Indica si cada afirmación coincide con el texto sobre el paganismo y responde sí o no, citando tal cual las palabras del texto que lo deciden: (a) el texto sostiene que los testimonios hablan de un paganismo en sentido estricto; (b) según el texto, llamar paganos a esos habitantes sería como llamarlos no cristianos; (c) Díaz y Torres proponen incluir estas prácticas bajo el concepto de "lo sagrado".

━━━━━ TEXTO DADO

Lexique

PAGANISMO

Pervivencias del paganismo: mitología y creencias populares. Analizados estos testimonios, debemos preguntarnos si los habitantes de las montañas vascas eran realmente paganos durante la Alta Edad Media. Aplicarles este término equivaldría a denominarlos no cristianos, es decir, no bautizados y entregados a las prácticas de otros credos religiosos. En este sentido, no podemos considerar que los testimonios anteriormente expuestos nos hablen de un paganismo en sentido estricto, sino de un aparente sincretismo religioso donde la religión cristiana aparece como estructuradora de todo un universo creencial paralelo y absolutamente compatible dentro de la concepción religiosa popular.

En este sentido, hacemos nuestras las consideraciones de P.C. Díaz y J. Torres cuando afirman que este tipo de prácticas, debido a su carácter supersticioso, profundamente enraizado en las costumbres populares y sin connotaciones religiosas, deberíamos incluirlas bajo el concepto de "lo profano". Por tanto, se trata de cuestiones diferentes: de un lado todas las que entroncan con el mundo de las creencias religiosas, de lo "sagrado"; por otra parte los aspectos que conforman el modo de ser de una sociedad, integrados en "lo profano" (Díaz y Torres, 2000: 242).

━━━━━━━━━━
━━━━━ MATERIAL MOSTRADO

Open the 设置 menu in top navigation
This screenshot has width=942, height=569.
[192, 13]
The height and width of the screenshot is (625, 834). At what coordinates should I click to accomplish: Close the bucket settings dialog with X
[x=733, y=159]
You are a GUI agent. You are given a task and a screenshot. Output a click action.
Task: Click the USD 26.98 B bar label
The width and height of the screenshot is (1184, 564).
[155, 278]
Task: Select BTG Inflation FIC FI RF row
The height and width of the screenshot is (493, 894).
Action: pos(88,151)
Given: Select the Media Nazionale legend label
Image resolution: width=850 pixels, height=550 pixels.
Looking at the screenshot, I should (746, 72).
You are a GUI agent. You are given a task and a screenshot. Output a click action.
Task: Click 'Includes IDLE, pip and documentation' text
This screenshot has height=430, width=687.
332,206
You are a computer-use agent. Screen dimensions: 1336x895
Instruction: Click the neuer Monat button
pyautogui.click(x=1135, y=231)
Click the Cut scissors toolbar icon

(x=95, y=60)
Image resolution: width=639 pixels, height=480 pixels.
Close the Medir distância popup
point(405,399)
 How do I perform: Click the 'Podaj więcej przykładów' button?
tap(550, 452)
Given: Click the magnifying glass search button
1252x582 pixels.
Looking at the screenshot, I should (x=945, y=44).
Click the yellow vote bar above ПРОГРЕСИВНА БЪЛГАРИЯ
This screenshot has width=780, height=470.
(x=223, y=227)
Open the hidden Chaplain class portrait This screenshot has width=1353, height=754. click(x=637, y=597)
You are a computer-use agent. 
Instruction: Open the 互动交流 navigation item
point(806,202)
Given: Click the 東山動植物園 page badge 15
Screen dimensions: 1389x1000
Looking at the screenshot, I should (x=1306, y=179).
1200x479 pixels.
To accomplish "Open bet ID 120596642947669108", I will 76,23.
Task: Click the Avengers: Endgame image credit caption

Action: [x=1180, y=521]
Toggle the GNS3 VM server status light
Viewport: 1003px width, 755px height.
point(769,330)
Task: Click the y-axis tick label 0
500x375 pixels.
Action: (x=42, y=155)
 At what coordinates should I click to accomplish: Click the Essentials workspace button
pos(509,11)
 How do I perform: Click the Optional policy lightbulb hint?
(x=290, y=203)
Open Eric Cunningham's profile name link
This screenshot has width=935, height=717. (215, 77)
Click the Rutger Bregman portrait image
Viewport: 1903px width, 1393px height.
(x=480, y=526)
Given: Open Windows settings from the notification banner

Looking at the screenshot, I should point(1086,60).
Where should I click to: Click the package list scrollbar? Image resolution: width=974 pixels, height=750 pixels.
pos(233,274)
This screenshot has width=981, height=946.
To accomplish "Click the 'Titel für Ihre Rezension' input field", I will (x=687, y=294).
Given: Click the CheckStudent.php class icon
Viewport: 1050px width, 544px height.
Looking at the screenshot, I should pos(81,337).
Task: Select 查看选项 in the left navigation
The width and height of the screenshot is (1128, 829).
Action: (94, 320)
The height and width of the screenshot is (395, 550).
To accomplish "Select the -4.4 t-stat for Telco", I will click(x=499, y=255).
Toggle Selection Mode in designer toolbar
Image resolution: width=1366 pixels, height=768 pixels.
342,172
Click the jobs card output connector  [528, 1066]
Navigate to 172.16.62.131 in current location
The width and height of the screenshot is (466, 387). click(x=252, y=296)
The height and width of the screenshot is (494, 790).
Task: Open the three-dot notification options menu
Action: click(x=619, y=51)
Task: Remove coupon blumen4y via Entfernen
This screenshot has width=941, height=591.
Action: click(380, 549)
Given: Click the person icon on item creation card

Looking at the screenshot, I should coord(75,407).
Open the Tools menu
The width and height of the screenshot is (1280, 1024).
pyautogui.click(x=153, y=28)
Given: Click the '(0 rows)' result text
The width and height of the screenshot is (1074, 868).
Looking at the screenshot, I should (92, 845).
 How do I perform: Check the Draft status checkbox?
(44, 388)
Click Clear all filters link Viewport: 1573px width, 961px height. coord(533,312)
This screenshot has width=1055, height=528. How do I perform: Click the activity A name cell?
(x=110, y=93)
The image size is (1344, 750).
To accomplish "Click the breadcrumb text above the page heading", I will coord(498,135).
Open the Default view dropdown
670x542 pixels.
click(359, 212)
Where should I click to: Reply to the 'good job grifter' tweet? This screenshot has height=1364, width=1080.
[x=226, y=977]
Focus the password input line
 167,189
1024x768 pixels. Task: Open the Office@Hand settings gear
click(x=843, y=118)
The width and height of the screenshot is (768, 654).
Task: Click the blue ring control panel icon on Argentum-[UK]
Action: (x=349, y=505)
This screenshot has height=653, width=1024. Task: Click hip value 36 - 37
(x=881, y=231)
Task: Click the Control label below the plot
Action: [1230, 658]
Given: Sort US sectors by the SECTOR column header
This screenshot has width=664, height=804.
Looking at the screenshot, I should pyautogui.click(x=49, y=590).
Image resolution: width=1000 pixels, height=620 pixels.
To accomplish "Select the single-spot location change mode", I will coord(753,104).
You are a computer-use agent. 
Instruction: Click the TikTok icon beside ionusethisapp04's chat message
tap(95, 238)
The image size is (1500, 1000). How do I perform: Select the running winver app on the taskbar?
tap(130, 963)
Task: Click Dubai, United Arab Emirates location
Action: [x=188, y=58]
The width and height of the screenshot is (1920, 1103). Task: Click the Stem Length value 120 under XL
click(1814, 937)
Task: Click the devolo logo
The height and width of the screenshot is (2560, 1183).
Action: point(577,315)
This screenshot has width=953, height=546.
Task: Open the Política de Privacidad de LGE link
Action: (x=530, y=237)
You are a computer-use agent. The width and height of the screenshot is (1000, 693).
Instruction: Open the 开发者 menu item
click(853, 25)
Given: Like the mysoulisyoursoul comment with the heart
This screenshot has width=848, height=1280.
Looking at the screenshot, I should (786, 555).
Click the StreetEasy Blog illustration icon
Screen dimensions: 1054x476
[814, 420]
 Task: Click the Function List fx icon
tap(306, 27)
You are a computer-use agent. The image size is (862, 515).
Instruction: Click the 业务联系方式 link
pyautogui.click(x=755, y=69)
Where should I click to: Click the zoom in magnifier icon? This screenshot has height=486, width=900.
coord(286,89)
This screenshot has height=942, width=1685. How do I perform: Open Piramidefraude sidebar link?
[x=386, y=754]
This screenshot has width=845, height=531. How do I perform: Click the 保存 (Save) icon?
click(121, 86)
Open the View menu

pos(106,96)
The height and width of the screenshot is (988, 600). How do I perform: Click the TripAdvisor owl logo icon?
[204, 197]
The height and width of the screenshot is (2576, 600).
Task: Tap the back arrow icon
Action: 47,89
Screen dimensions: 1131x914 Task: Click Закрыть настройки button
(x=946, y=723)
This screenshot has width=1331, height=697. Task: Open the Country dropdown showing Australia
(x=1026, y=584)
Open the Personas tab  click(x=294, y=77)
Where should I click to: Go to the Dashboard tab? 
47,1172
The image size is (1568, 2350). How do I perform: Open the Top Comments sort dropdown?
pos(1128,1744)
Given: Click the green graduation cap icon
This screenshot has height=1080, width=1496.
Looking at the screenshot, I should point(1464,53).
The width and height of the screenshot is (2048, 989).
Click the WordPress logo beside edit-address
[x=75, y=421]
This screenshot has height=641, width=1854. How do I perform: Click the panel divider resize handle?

━━━━━━━━━━

RESPUESTA:
(a) No: «no podemos considerar que los testimonios anteriormente expuestos nos hablen de un paganismo en sentido estricto».
(b) Sí: «Aplicarles este término equivaldría a denominarlos no cristianos».
(c) No: «deberíamos incluirlas bajo el concepto de "lo profano"».